A clinical trial testing the HIV-prevention potential of Truvada (tenofovir plus emtricitabine) in HIV-negative African women has been stopped early because of concerns about effectiveness, according to an announcement by the trial sponsor, Family Health International (FHI). This result stands in stark contrast to another study reported in late 2010, which found that Truvada cut new HIV infections by at least 44 percent in men who have sex with men (MSM) and transgender women.

Truvada is an antiretroviral (ARV) drug currently approved to treat people living with HIV. Several years ago, scientists suggested that the drug’s HIV-fighting power could also be used as prevention. Early studies in monkeys suggested that if the drug were given to HIV-negative people every day, it might keep them from becoming infected with HIV. Subsequent small studies in people found that it was likely to be safe, and so larger studies were launched in MSMs, transgender women, heterosexual women and heterosexual men.

The first of the large efficacy studies, called iPrEx, was reported in the late fall of 2010. That study—largely based in South America—found that in 2,500 MSM and transgendered women, those randomized to receive Truvada were 44 percent less likely to become infected with HIV. In those who reported taking the pill at least 90 percent of the time, new infections were cut by 73 percent, and in a small subgroup whose blood levels were monitored, Truvada appeared to cut infections by more than 90 percent in those who had measurable levels of Truvada in their blood.

The new study, FEM-PrEP, enrolled 1,951 heterosexual HIV-negative women who were at high risk for contracting HIV. The study was carried out in Kenya, Tanzania and South Africa by FHI and African academic partners. Women were randomized to receive either daily Truvada or a placebo. During a planned interim check of the data, the study monitors found that there were an equal number of new HIV infections in both the Truvada and placebo groups, making it highly unlikely that the study could determine whether or not Truvada was effective.

FHI, in its release, calls this finding “surprising and disappointing,” given the promise of Truvada in previous studies. Researchers state that follow-up with the HIV-negative study participants will be conducted over the next few months, but then an in-depth analysis of the data will occur—including Truvada blood-level monitoring data—to help understand the study’s results. Though the women in the study reported taking 95 percent of their doses, blood-level monitoring in the iPrEx revealed that fewer than 50 percent of those study participants were actually taking the drug, despite their claims otherwise.

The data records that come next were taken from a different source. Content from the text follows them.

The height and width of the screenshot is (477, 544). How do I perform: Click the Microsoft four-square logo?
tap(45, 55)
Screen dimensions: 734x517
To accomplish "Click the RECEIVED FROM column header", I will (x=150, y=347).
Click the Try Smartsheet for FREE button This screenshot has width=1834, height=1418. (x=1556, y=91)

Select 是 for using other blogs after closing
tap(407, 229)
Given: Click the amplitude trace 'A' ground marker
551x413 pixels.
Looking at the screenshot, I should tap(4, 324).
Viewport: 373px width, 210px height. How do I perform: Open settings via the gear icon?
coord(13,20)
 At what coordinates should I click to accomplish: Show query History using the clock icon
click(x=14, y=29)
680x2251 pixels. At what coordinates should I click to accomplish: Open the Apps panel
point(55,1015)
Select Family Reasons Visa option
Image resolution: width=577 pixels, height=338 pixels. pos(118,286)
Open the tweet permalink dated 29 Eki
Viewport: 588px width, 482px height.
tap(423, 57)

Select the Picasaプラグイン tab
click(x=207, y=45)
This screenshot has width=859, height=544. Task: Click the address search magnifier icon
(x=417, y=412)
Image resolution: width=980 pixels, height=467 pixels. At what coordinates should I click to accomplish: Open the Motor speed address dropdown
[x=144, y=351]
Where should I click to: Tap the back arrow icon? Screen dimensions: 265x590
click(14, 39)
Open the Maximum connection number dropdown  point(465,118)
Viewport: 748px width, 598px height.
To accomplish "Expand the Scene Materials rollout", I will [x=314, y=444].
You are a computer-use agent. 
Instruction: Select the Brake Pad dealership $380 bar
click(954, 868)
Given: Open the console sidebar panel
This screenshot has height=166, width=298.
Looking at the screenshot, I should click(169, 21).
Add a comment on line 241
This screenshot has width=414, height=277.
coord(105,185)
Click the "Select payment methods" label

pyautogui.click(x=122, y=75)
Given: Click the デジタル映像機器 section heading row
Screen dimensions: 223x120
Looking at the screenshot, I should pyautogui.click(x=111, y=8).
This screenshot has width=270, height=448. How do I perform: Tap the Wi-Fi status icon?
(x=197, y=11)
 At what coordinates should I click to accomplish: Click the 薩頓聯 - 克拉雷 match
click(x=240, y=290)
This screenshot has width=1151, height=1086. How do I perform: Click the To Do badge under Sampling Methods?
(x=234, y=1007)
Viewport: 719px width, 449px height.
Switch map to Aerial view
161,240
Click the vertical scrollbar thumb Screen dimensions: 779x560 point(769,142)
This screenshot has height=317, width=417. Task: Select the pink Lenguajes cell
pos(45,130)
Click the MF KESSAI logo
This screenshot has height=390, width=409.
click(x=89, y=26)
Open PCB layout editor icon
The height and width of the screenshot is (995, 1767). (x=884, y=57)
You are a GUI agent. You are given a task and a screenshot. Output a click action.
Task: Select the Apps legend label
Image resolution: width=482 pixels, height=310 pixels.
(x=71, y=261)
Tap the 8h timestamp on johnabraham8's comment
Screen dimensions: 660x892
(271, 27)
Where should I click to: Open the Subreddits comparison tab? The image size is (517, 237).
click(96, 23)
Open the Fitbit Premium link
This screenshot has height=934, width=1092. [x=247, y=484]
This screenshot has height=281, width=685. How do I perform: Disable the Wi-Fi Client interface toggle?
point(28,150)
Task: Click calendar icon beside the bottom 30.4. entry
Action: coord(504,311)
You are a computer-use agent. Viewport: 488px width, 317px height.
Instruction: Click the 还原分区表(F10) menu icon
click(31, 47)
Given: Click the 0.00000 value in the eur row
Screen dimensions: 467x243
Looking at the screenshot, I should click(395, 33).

According to FHI, “There are a number of possible reasons for the study findings, including low adherence to study regimen, a true lack of effect of the product among women (versus men who have sex with men), or other factors still to be determined.”

In fact, one especially surprising result—which also suggests poor adherence could be at least part of the explanation—is that women taking Truvada were also more likely to become pregnant, despite the use of hormonal contraceptives, than women taking a placebo. “That’s both a surprising finding and one that we can’t readily explain,” Timothy Mastro, MD, from FHI, told The New York Times.

No study conducted in the past decade has ever suggested that tenofovir could interfere with the blood levels of hormonal contraceptives. The researchers will be looking very closely to determine the reason for the additional pregnancies in the Truvada group.

It will take time to understand exactly what happened in the FEM-PrEP study. In the meantime, said Mitchell Warren, the executive director of the AIDS Vaccine Advocacy Coalition in New York City, “[FEM-PrEP] must be seen as what it is—the closure of a single trial in a field that has generated exciting results in the recent past.”